“They are well on their way to achieving the requirement, but it is 90 percent wind. As part of meeting the standard, each utility agreed to include some residential and commercial solar PV pilot projects and they took different approaches," explained Great Lakes Renewable Energy Association (GLREA) Executive Director John Sarver.
Under Consumers’ original 2008 2-megawatt Renewable Energy Program, customers received a twelve-year contract at a fixed price ($0.65 to $0.525 per kilowatt-hour for residential, $0.45 to $0.375 per kilowatt-hour for commercial) for each kilowatt-hour generated. With 102 systems installed, Consumers customers had filled out the program by June 2011.
Detroit Edison’s initial SolarCurrents pilot program was for 20 megawatts, five consumer-owned and fifteen DTE-owned. For customer-owned systems, SolarCurrents provided an upfront benefit of $2.40 per watt, estimated to be half the system cost, as well as an $0.11 per kilowatt-hour monthly payment for twenty years. The 20 megawatts were committed to by May 2011.
“DTE has completed the 15 megawatts or is on its way,” Sarver said of the DTE-owned portion. “They lease rooftop space from their customers. They pay lease payments to colleges and businesses and schools to use their space for systems they own and operate.”
“The Michigan Public Service Commission (MPSC) and stakeholders applied significant pressure for the two utilities to continue their programs,” Sarver said.
Consumers added another 3 megawatts, 1,500 kilowatts for commercial and 1,500 for residential systems, with fifteen-year contracts at a lower rate ($0.20 for commercial, $0.26 for residential).
DTE has proposed an expansion of SolarCurrents to cover an additional 2 megawatts, 1.5 megawatts residential and 0.5 megawatts commercial. Remuneration will be $0.20 per watt upfront and $0.03 per kilowatt-hour monthly for residential and $0.13 per watt and $0.02 per kilowatt-hour monthly for commercial. The contracts, for systems of up to 20 kilowatts, will run through 2029.
Michigan’s RPS, its current net metering program, its energy efficiency standard and the solar pilot programs were the result of former Democratic governor Jennifer Granholm’s 2008 initiatives. But the 2010 Tea Party wave shifted Michigan politics.
“We had a ballot initiative last November that would have increased our RPS to 25 percent by 2025,” Sarver said. “It did not pass.”
“Governor Rick Snyder, who would be considered a moderate Republican, recently initiated a process to reconsider the future of the RPS during 2013,” Sarver said. “Both houses of the legislature are controlled by Republicans. But the Governor may be more supportive of renewables than the legislature because he is from a computer business background and is used to new technology issues.”
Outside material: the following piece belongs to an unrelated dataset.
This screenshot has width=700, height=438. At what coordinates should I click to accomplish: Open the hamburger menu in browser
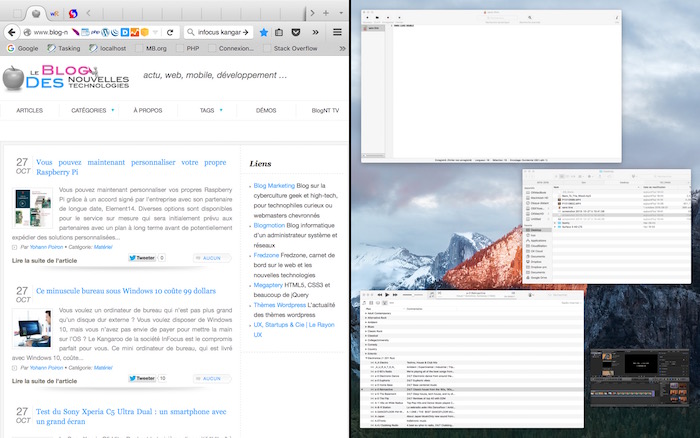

The utilities say solar is an expensive resource, Sarver said. “GLREA and the MPSC take the position that it is more expensive than wind but it adds diversity and other advantages. The problem is the benefits, like PV’s peak load value, aren’t recognized in utility planning and procurement processes.”
But, he said, “because of the falling PV cost and the utility pilot programs, there is activity. Installers are keeping quite busy. We are installing 500-kilowatt projects and people are talking about 1-megawatt projects. It’s changed significantly in the past five years.”
Michigan’s solar installation business is changing, Sarver said. “We have bigger firms, electrical contractors and roofing companies, getting into the business. We have electrical contractors and roofing companies for whom solar and wind are 10 percent to 15 percent of their business. The company that installed my roof-integrated system, Luma Resources, was a family roofing company for more than 25 years.”
To help the new installers cut costs to consumers, Sarver said, a Michigan nonprofit clean energy coalition is working to streamline permitting and other PV installation soft costs. GLREA is also working to clear permitting barriers and find a utility sponsor for a community solar program.
Michigan’s growing manufacturing base was recently calculated at 121 companies and businesses.
“We have Dow Solar (NYSE:DOW), which makes the PowerHouse solar shingle,” Sarver said. “The company had been focusing on bigger markets with better incentives, but it recently identified two Michigan companies that will sell its products, Cobblestone Homes, a home builder, and Kearns Brothers, a roofing company.”
Michigan also is home to Hemlock Semiconductor, a major international polysilicon supplier, Poly Panel, a new manufacturer of a dual thermal-electric panel, Renovo Power Technology, a new inverter manufacturer, and two tracking system builders, Sunteer, a subsidiary of automotive supplier Nexteer, and Patriot Solar.
“There are people in Michigan who say solar doesn’t work. The economics in Michigan are not as compelling as in other states, but that doesn’t mean it doesn’t work,” Sarver said. “Solar gives us a more diverse resource base, and distributed generation has a lot of benefits. The market is growing in a significant way. There is a lot that needs to be done. But we are making progress.”